Hopefully soon more clubs, including Quins, will follow suit – and I’m conscious here that, as the perpetrators of the infamous ‘Bloodgate’ scandal, we are not exactly the sole custodians of the moral high ground in such matters.

However, if sport is to mean anything, it has to retain a certain core integrity based around the fundamental principles that ‘what you see is what you get’ and that, at the bottom line, the contest or event is being played on what is called a level playing field.

I’m not a complete idiot, nor a naïve idealist. We know that too often – in soccer’s Premiership and in Formula One, for example – there are the ‘haves’ and the ‘have-nots’ and that a wide chasm exists between them. It would be foolhardy not to accept this as a fact of life.

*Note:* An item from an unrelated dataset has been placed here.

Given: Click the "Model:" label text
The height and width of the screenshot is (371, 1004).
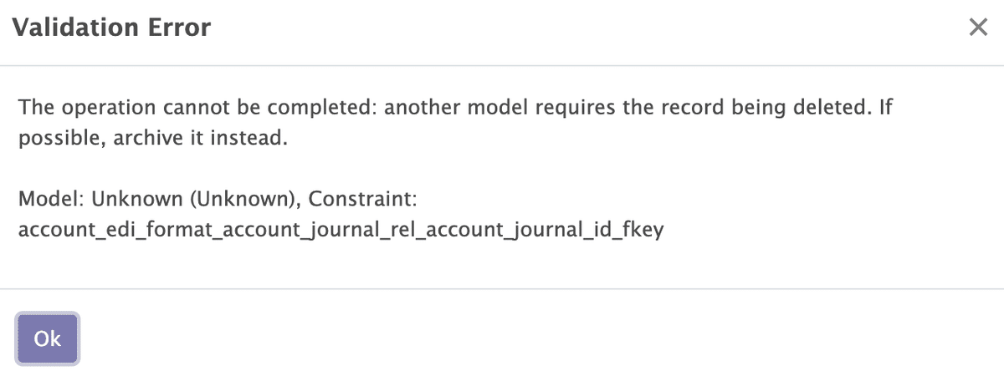Looking at the screenshot, I should click(x=51, y=201).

To conclude, I am horrified – and perhaps angrier than Conor O’Shea over the outcome of last week’s game against Leicester Tigers – about the way in which its authorities have dealt with the Premiership salary cap scandal.

More power to the elbows, therefore, of rugby columnists Owen Slot (of The Times) and Mick Cleary (of The Telegraph) who continue their lonely and courageous crusades to ‘tell it like it is’ and turn the spotlight upon lack of proper integrity and principles regularly exhibited by the actions of both the Premiership and the RFU.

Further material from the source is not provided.